Texte source ->

----------------------------------------

Parmi les différents aéronefs qui équipent les Forces aériennes suisses, le F/A-18 Hornet est l’appareil qui revient le plus souvent à l’esprit. Construit par l’avionneur américain McDonnell Douglas (aujourd’hui Boeing), il est devenu le principal avion de combat de l’armée helvétique, après le retrait du Mirage III au début des années 2000 et le vieillissement des F-5 Tiger. Reconnaissable entre autres à son double empennage, propulsé par deux réacteurs GE F404, et réputé pour la technologie embarquée dans son cockpit, le F/A-18 suscite depuis son introduction en Suisse un engouement important auprès des passionnés d’avions.
Si les capacités et les performances d’un appareil tel que le Hornet sont des éléments cruciaux pour garantir la souveraineté et la défense d’un espace aérien, leur entière maîtrise par son pilote est vitale. Au vu de la multitude et de la complexité des systèmes qui composent son électronique, une solide formation et un maintien rigoureux des compétences de l’aviateur sont requis. C’est donc pour démontrer les capacités de l’avion et sa maîtrise par le pilote qu’est né le Swiss Hornet Display Team, et qui a vu se succéder en son sein 9 pilotes depuis ses débuts en 1997. Avec la Patrouille Suisse, le PC-7 Team et le Super Puma Display Team, il fait partie des formations de démonstration aérienne de l’armée suisse, et effectue à ce titre de nombreuses apparitions dans les meetings en Suisse et à l’étranger.
Le capitaine Nicolas « Vincent » Rossier en est le représentant depuis 2017. Pilote dans l’escadrille 17 à Payerne, ce natif fribourgeois totalise plus de 2’000 heures de vol, dont 1’000 sur F/A-18. Il a également participé au programme d’échange avec l’Armée de l’Air française, lui permettant d’évoluer pendant 3 ans sur Mirage 2000-5. Afin d’en savoir un peu plus sur cette fonction et la vie d’un pilote de démonstration, Pilotesuisse est parti à la rencontre de « Vincent », à l’orée de la saison 2019 qui sera pour lui la dernière en tant que pilote du Swiss Hornet Display Team.
Avant tout, pouvez-vous vous présenter brièvement, et nous expliquer ce qui vous a mené à l’aviation, et plus particulièrement à devenir pilote militaire ?

----------------------------------------

Jeu de données ->
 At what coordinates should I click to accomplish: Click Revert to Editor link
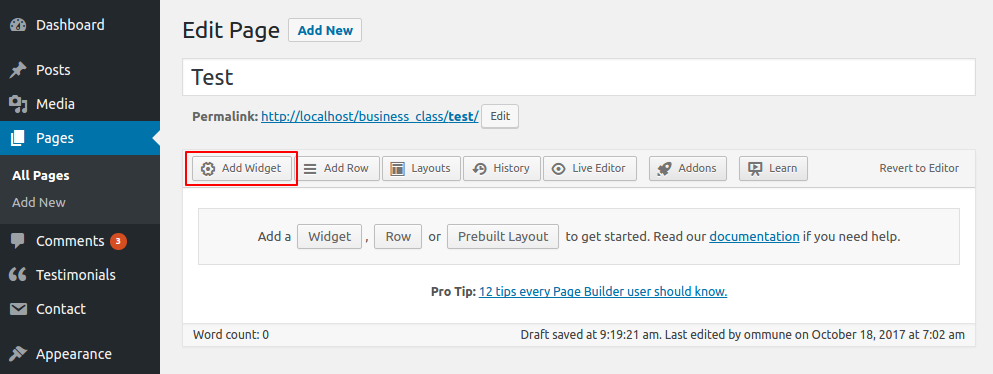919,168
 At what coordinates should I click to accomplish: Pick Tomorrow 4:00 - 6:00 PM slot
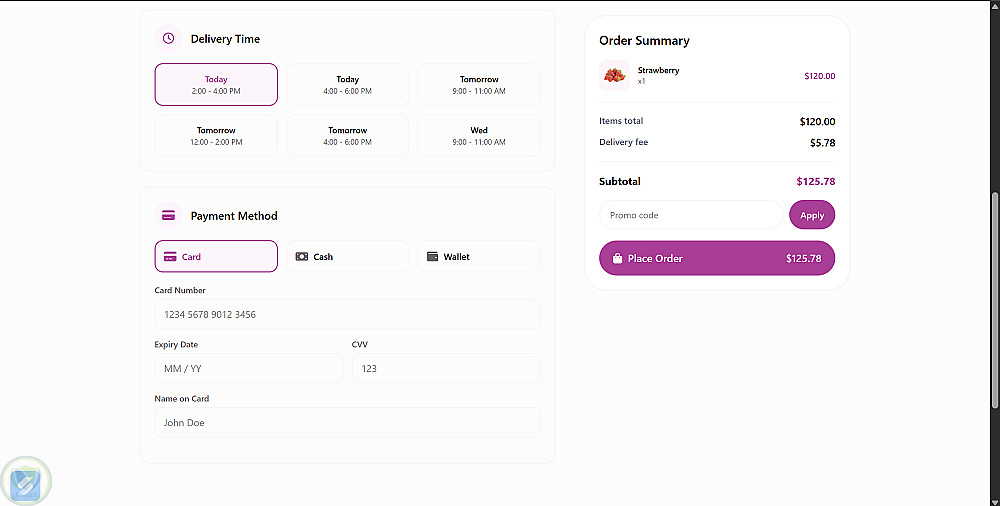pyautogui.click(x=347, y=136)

----------------------------------------

Exercices à faire ->
• a. Réécrivez le passage du texte sur le Swiss Hornet Display Team qui commence à « Avant tout, pouvez-vous » et se termine à « pilote militaire ? », en y remplaçant « brièvement » par « en quelques mots ».
• b. Poursuivez le texte sur le Swiss Hornet Display Team après sa dernière phrase.

Réponses par exercice ->
• a.
Avant tout, pouvez-vous vous présenter en quelques mots, et nous expliquer ce qui vous a mené à l’aviation, et plus particulièrement à devenir pilote militaire ?

• b.
J’ai grandi dans une famille où l’aviation occupait une place prépondérante. Mon père est pilote de ligne et ancien pilote de chasse, mon frère faisait du planeur et de l’aéromodélisme, et j’ai donc baigné dans ce monde très jeune, en faisant du modélisme vers 10-12 ans et du planeur à 14 ans. J’ai ensuite effectué mon cours IAP (prédécesseur du programme SPHAIR) à 18 ans à l’aérodrome fribourgeois d’Ecuvillens, qui m’a permis de me diriger vers une carrière de pilote professionnel avec une orientation militaire. Cette voie me plaisait non seulement par le challenge qu’elle représentait, mais aussi par le côté technique du type d’avions que l’on vole, ainsi que par la diversité des tâches que l’on doit accomplir. Je suis très heureux d’avoir fait ce choix.
Quelles sont les caractéristiques requises et comment se passe le processus de sélection d’un pilote de démonstration ? Qu’est-ce qui vous a motivé à vous présenter à ce poste ?
Le profil requis consiste à avoir une assez grosse expérience dans l’avion utilisé, c’est-à-dire d’avoir accompli au minimum 400 heures de vol sur F/A-18, avoir une formation de leader au sein d’une formation et d’être instructeur de vol. Avec ces exigences, le nombre de candidats potentiels devient donc déjà relativement restreint. Ceux qui correspondent au profil recherché peuvent postuler lorsque la place est mise au concours à l’interne. Les différents supérieurs (chefs d’escadrilles et chefs d’escadres) sélectionnent le candidat de leur choix, et le chef de la défense aérienne décide en dernier lieu de l’attribution définitive.
Un pilote de démonstration s’engage pour 4 ans : 3 ans en tant que pilote officiel, puis une année de coaching pour le pilote suivant. Il doit également se former dans un nouveau domaine, car les vols de démonstration sont très différents des missions de combat aérien, d’interception ou de police aérienne qui font le quotidien d’un pilote d’escadrille. Il s’agit donc d’un engagement conséquent, car le pilote devra d’abord passer par l’apprentissage de ce nouveau domaine, non seulement pour le pilotage en lui-même mais aussi tout ce qui touche à l’organisation autour des différents meetings auxquels il participera (coordination avec les organisateurs, préparation du vol pour se rendre sur place, etc.). Cela prend beaucoup de temps, raison pour laquelle le candidat choisi est quelqu’un d’expérimenté qui a déjà été formé dans les autres domaines et qui peut se consacrer pleinement à ces différentes contraintes.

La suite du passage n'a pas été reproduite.